The Wigan MP said; “The price of a barrel of Brent crude oil ($28-barrel) underlines the need for parties in this house of work together. There is cross-party consensus to support (these) jobs by maximising economic recovery in the North Sea.
Both Rudd and Nandy agreed that de-carbonising the energy industry in line with Paris climate-change commitments is important in long run but accepted the need to maintain security energy supplies by relying on oil and gas in the shorter term.
NOW BOOKING: The 2016 UK Oil and Gas Collaboration Conference: 14 April, Aberdeen
Nandy added: “We agree it is in the national interest to support the Energy Bill and to implement the recommendations in the Wood Review.
“There are substantial oil and gas reserves still in the North Sea, with around 300 fields currently in production.
“Although there is about 20-billion barrels of oil – gas still to be recovered, the problem is that most of these reserves are in smaller and more (economically) marginal fields.
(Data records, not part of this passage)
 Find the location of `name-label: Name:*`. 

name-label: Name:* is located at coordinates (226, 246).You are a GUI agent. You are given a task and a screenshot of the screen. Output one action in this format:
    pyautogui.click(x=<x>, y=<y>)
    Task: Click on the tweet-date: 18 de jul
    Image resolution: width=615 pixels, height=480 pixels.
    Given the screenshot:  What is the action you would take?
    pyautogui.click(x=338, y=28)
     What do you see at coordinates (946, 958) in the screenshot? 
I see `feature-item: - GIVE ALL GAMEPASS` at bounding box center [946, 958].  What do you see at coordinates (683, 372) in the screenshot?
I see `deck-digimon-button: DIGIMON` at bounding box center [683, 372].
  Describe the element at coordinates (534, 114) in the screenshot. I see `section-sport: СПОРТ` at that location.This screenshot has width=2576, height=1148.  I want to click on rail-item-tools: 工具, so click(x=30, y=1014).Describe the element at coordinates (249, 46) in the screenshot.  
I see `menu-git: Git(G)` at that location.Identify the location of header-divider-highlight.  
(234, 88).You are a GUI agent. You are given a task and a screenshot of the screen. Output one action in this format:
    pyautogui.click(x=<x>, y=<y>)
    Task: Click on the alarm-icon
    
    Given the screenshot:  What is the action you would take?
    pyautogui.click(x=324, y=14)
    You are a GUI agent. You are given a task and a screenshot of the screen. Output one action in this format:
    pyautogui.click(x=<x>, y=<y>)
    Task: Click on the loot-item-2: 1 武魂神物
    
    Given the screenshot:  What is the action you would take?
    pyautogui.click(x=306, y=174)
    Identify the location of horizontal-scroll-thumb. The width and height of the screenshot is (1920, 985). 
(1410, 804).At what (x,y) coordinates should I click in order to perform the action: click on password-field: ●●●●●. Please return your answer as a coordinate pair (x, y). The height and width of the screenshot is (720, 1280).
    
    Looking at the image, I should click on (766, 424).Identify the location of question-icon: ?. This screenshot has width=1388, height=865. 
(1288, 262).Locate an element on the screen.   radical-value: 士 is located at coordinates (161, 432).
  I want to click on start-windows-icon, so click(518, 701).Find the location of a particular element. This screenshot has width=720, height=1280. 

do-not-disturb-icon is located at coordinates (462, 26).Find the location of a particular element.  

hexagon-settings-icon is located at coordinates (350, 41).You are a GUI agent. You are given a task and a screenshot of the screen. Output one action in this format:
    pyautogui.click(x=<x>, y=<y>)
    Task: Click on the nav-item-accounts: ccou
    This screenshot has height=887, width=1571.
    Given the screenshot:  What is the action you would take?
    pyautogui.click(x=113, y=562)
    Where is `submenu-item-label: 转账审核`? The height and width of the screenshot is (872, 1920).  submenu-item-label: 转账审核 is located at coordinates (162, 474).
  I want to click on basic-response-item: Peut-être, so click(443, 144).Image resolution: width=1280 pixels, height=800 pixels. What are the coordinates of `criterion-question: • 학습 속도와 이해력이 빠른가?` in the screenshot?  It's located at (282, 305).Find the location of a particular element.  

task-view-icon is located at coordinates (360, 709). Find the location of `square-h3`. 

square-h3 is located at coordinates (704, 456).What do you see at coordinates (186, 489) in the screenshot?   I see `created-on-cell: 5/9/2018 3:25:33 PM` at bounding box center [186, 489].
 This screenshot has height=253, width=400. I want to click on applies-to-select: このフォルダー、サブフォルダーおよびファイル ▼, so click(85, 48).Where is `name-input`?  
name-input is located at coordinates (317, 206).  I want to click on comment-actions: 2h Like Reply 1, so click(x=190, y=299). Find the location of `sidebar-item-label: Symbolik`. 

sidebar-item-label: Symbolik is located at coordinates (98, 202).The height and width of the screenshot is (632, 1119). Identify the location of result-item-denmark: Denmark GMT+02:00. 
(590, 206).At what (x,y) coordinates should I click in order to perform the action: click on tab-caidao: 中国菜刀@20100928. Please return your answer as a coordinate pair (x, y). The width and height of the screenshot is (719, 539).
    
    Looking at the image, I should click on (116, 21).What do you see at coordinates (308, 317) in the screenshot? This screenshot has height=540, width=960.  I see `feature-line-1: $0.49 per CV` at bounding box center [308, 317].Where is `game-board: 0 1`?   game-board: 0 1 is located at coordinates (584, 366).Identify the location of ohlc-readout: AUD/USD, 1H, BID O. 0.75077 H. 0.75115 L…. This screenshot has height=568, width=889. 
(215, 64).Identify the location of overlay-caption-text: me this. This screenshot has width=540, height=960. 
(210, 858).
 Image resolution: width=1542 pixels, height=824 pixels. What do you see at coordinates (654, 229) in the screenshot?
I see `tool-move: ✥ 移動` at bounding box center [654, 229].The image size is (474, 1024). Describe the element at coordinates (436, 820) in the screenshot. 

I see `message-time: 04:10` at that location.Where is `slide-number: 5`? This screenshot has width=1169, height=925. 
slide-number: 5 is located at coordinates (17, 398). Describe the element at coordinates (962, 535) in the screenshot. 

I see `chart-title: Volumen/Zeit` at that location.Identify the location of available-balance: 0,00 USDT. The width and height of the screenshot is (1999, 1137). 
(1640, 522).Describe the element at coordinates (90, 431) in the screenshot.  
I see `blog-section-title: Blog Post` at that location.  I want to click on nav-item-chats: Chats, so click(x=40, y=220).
So the OGA (the industry regulator) needs powers to ensure collaboration across the industry.”
Worries about Iran’s return to an already oversupplied oil market drove down Brent crude down to $27.67 a barrel early on Monday, its lowest since 2003. The price crept back above the $28-barrel marker later in the day.
Callum McCaig, MP for Aberdeen South and the SNP’s Energy spokesman in the House of Commons ask Rudd if she agreed that ‘the <oil and gas> industry requires substantial support from the Government by means of fiscal measures (aka tax-incentives>’.
The Minister declined to comment on ‘Treasury matters’ but added: “If the UK does not maximise economic recovery of our own oil and gas, it will result in more imports into the UK, which will be bad the for economy and the balance of payments.
“Maximising Economic Recovery must be part of a balanced plan for lowering the energy supply low-carbon mix.”
John Redwood, a former Conservative Minister, pointed out that “at $28-barrel, there would be practically no new investment in the North Sea”.
Moving the motion to approve the Bill, Rudd said its two main aims were to formally establish the Aberdeen-based Oil and Gas Authority (OGA) – and thereby increasing N. Sea oil and gas production by up to four billion barrels over the next 20 years – and to end new subsidies for onshore wind energy.
She said that renewable energy susbidies should ‘not be part of any permanent business model’ and warned that these could otherwise result in an over-supply of onshore wind farms by 2020.
The minister told MPs that ending the onshore renewable energy subsidy could save taxpayers up to £200 million.
However, Labour criticised the UK Government’s U-turn over carbon capture and storage (CCS). Nandy said Chancellor Osborne’s decision to cancel the £1 billion North Sea carbon capture project proposed for Peterhead power station by Shell and SSE as ‘reckless’.
She has asked the National Audit Office to investigate this ‘mishandling of the CCS project’ as the companies seek to recover development costs.